While many chefs work with the goal of transforming their dishes through culinary alchemy, also known as molecular gastronomy, the idea of altering the chemical make up of food makes many uneasy. This modern movement mirrors the processed food industry far too closely for some, but is it really the same?
To answer this question, we need to go way back. Molecular gastronomy in its purest form is the science of understanding the transformations that happen during the cooking process. As far back as 3000 BC, Chinese and Egyptian chefs have been salting and pickling their meats, fish and produce, thereby altering their chemical make up, to increase the ‘shelf-life’ of their products. What about emulsifying a dressing using mustard or egg yolks? Yup, also molecular gastronomy. The greatest culinary revelation of late is actually a very simple concept, slow cooking. Sous vide, the backbone of modern cuisine, is essentially slow cooking in a temperature-controlled environment.

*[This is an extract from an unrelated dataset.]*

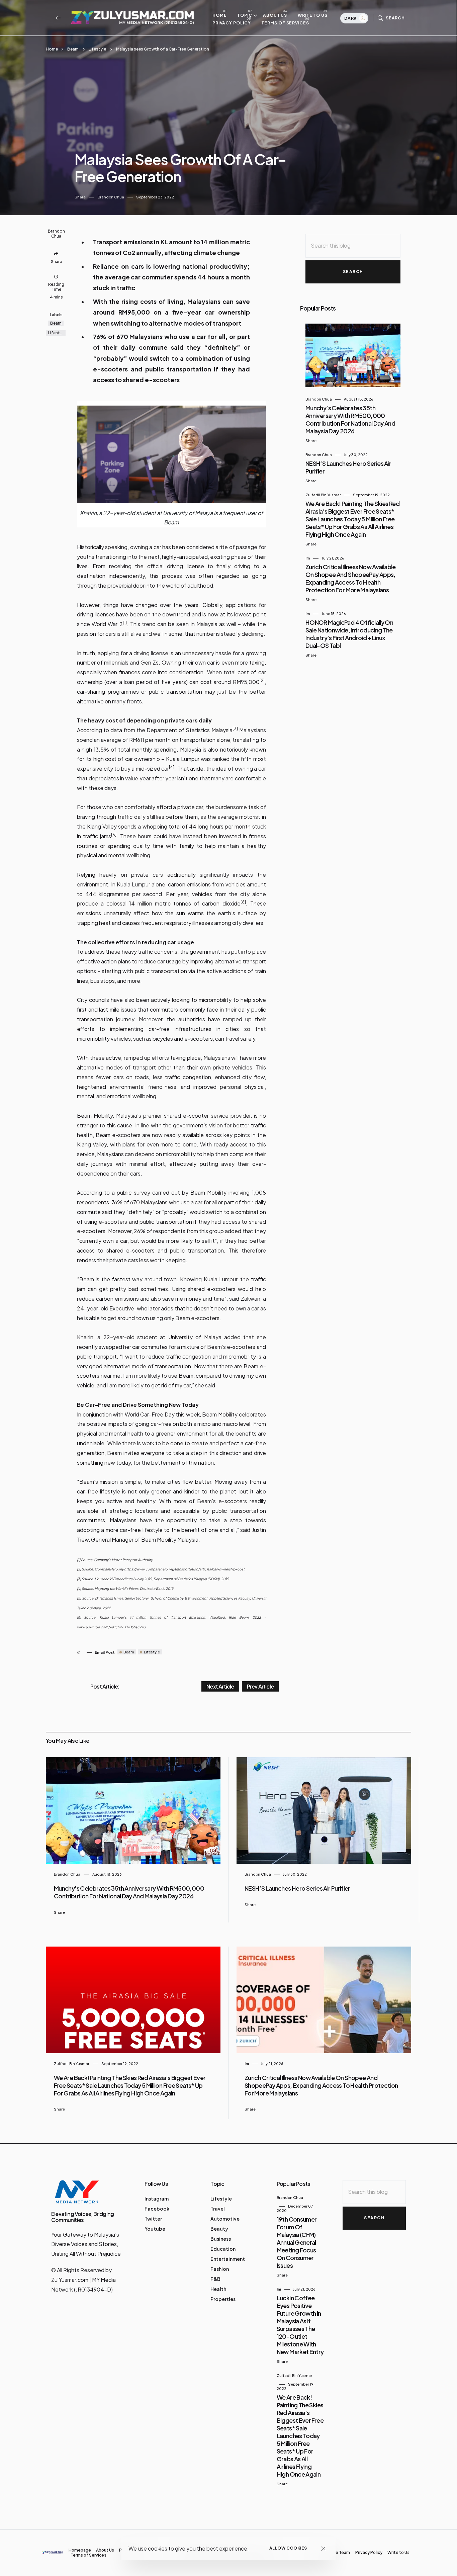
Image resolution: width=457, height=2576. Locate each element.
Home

In its less pure forms, however, molecular gastronomy is the home to ingredients with names like xanthan gum and agar agar. Does the use of such unorthodox ingredients and practices equate this avant-garde movement to processed foods? This depends what we mean by processed foods. If processed food refers simply to the alteration of food, then yes, molecular gastronomy is processed food. If processed food refers to highly processed so called ‘junk food’, then the answer is no. While the ingredients used in molecular gastronomy may have strange names, they are largely derived from plants and animals. Xanthan gum, a staple thickener, is derived from corn and wheat. Agar agar is a natural vegetable gelatin counterpart. While the ‘processed food’ industries often add large amounts of trans fat, sugars and salt to reduce costs and increase shelf life, molecular gastronomy adds ingredients to emulsify, substitute or dehydrate.
While molecular gastronomy is not for everyone, it can be made in a healthier way than much of the ‘processed food’ of our world. Whether this counts as healthy to you is only something you can answer!